## Task directions
Please add -65 to every coordinate in the answers and give only the lines from the line with "Identify the location of price-tick-label: 22000.00." through the end of the records, with every other part of each line unchanged. Leave the pictures out.

## Given data
=== Begin Enclosure ===

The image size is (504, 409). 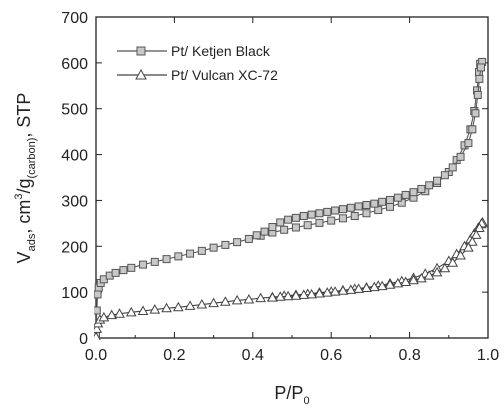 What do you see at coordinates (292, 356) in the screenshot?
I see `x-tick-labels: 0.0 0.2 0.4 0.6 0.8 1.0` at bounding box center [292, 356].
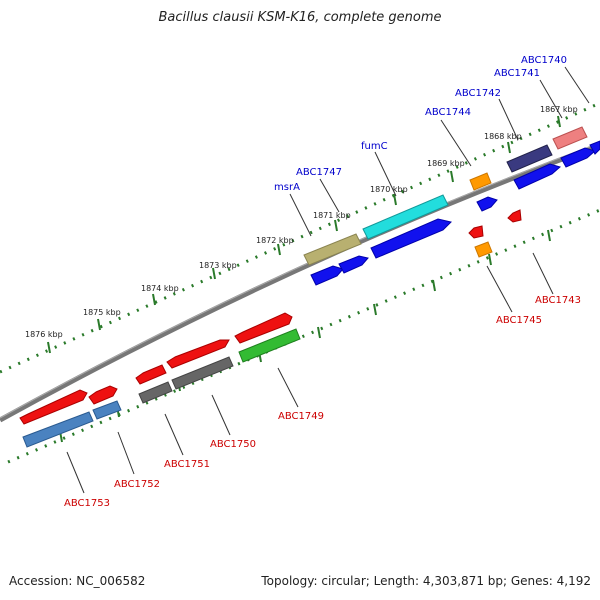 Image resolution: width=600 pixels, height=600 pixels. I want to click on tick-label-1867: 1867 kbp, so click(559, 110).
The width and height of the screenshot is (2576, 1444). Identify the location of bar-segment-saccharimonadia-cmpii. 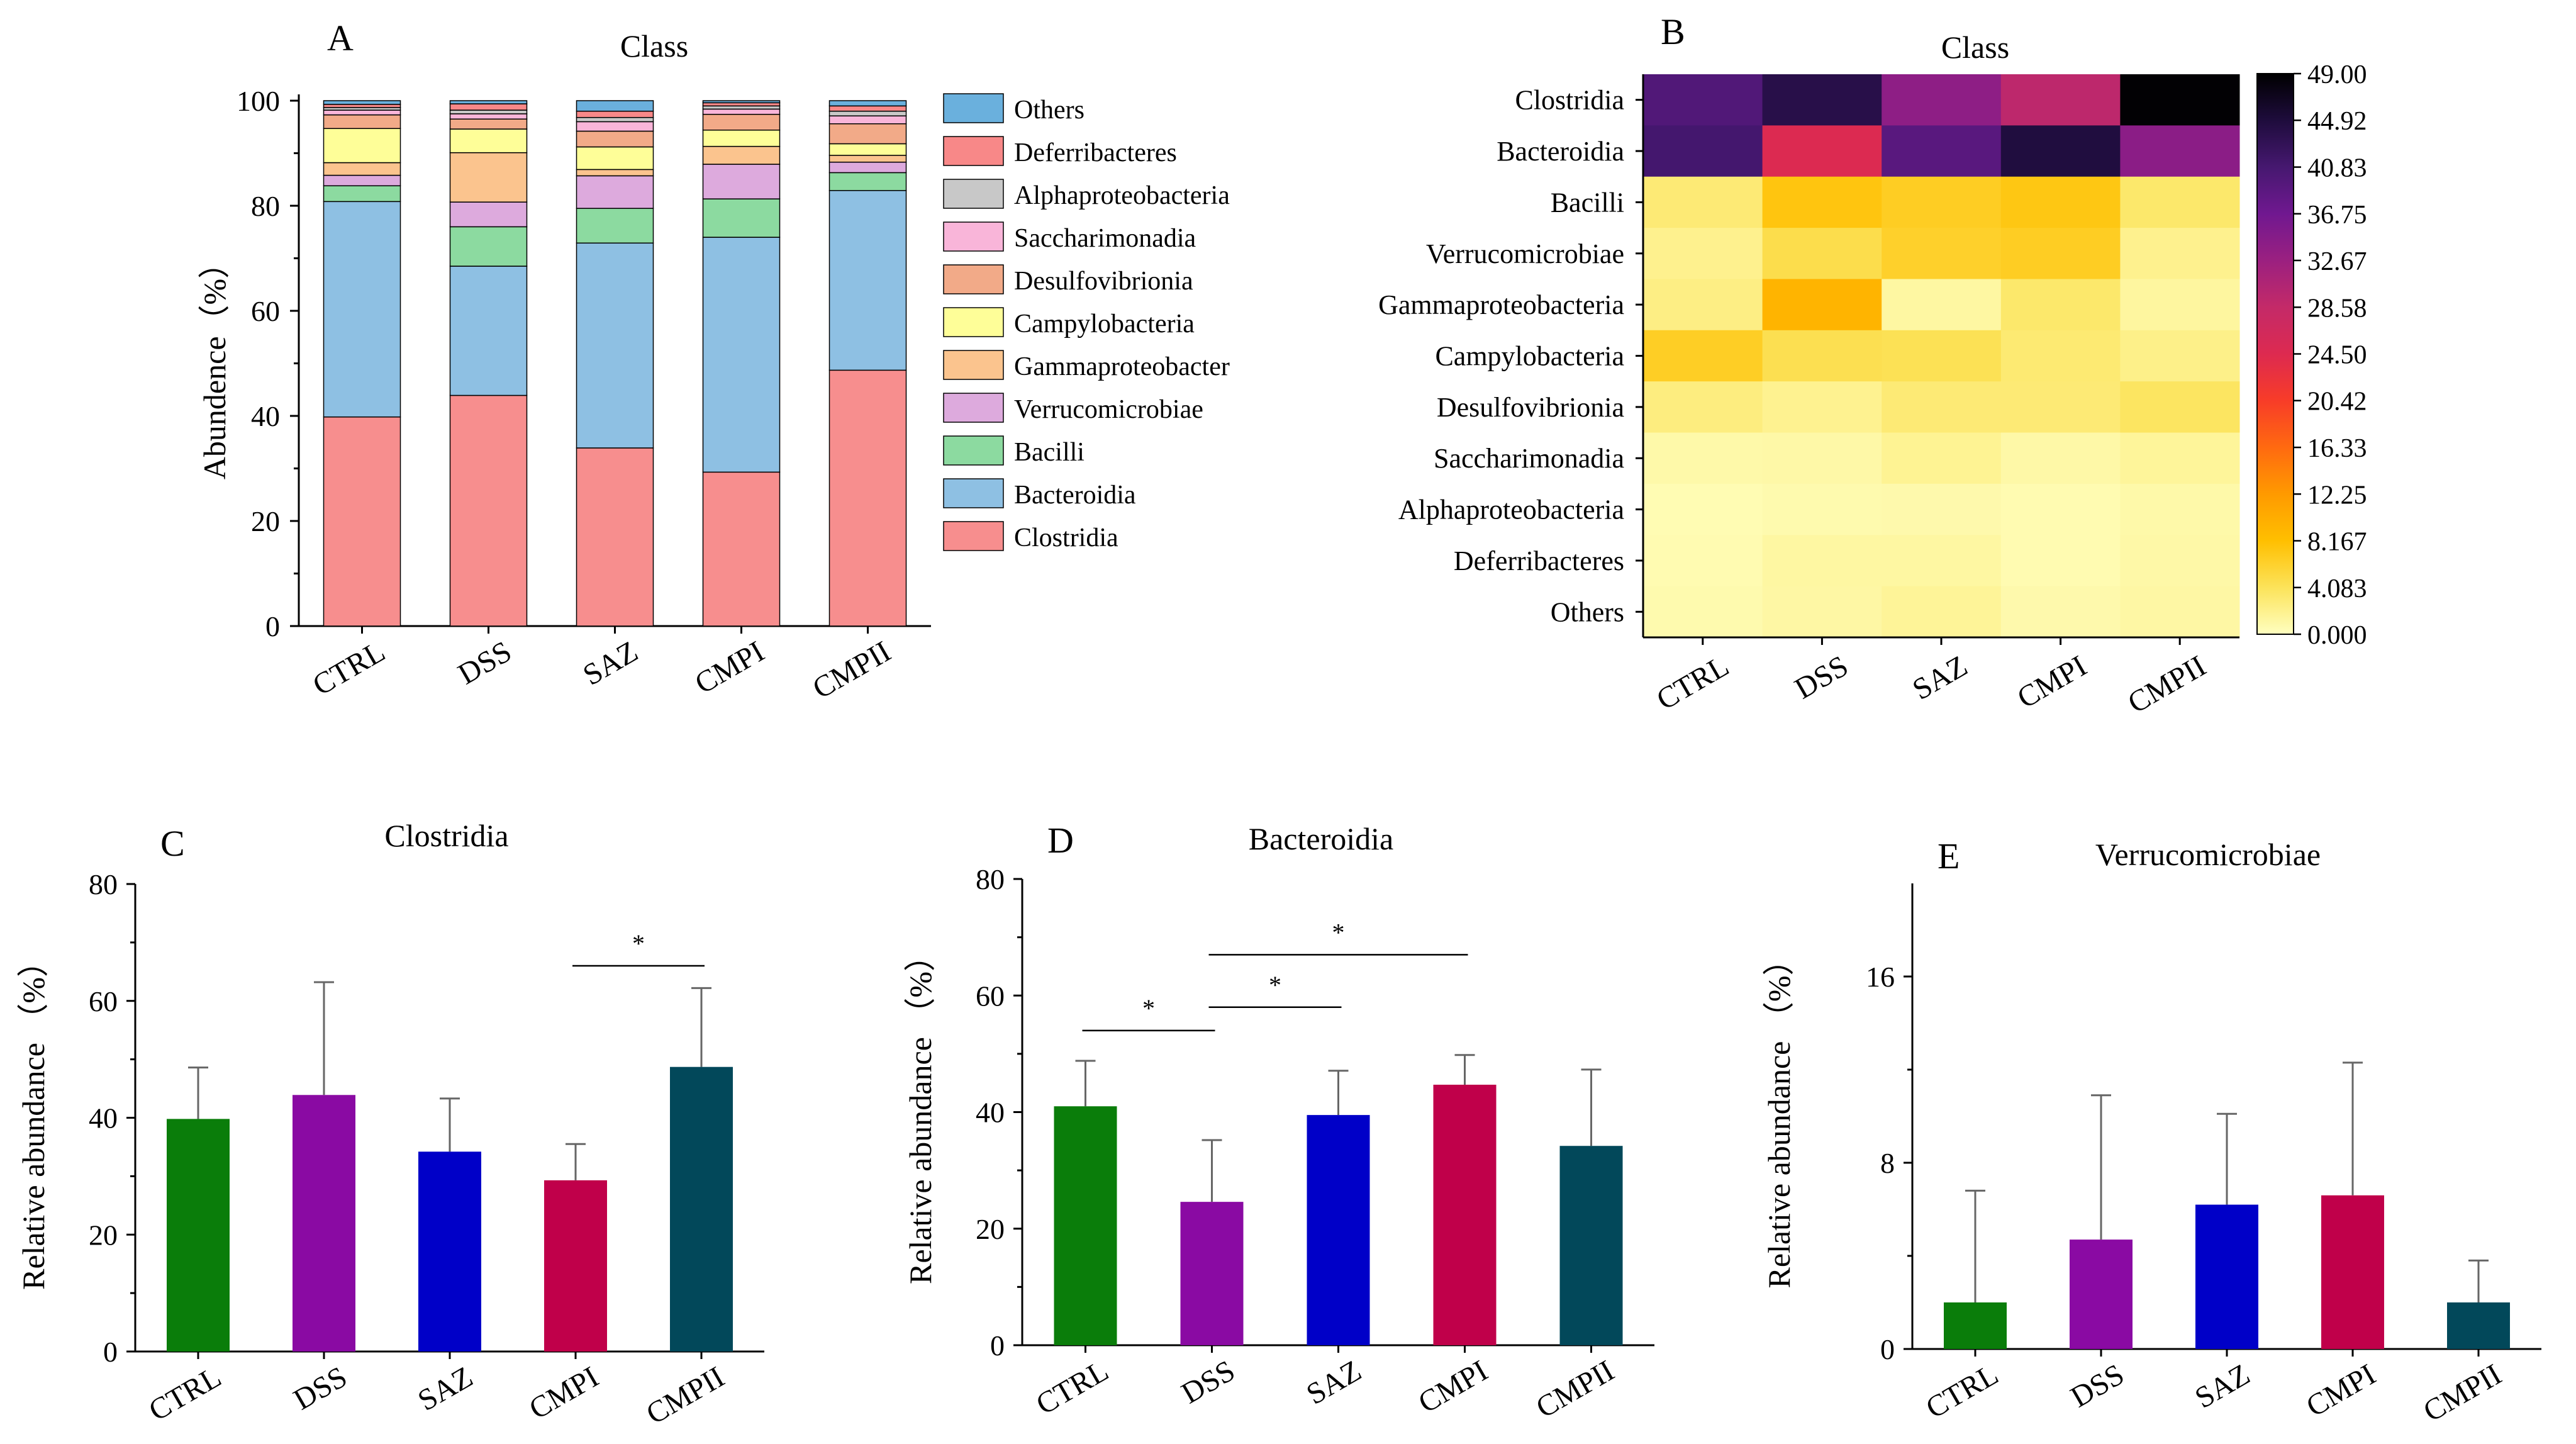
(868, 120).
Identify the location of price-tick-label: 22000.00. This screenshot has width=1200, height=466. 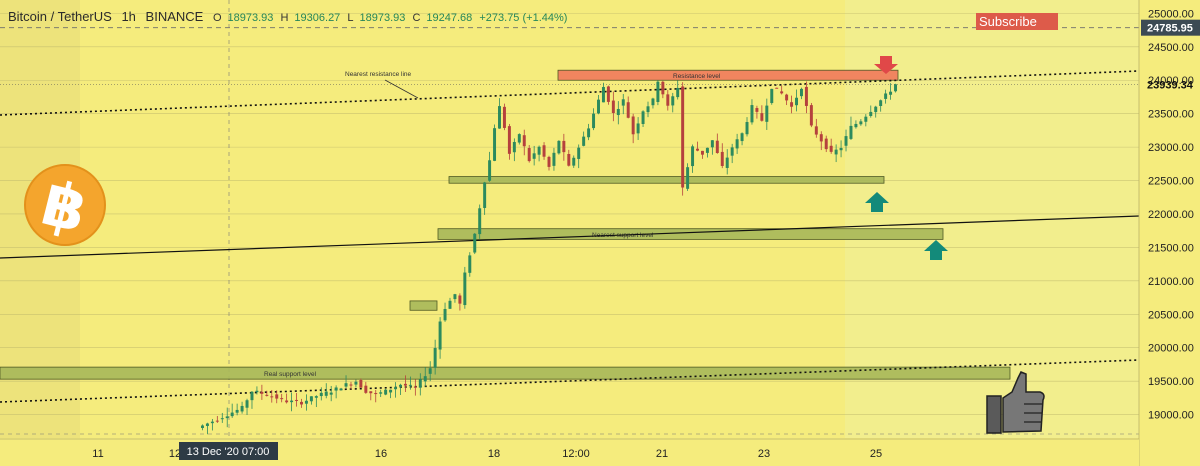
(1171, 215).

=== End Enclosure ===

## Written response
Identify the location of price-tick-label: 22000.00. This screenshot has width=1200, height=466. 
(1106, 150).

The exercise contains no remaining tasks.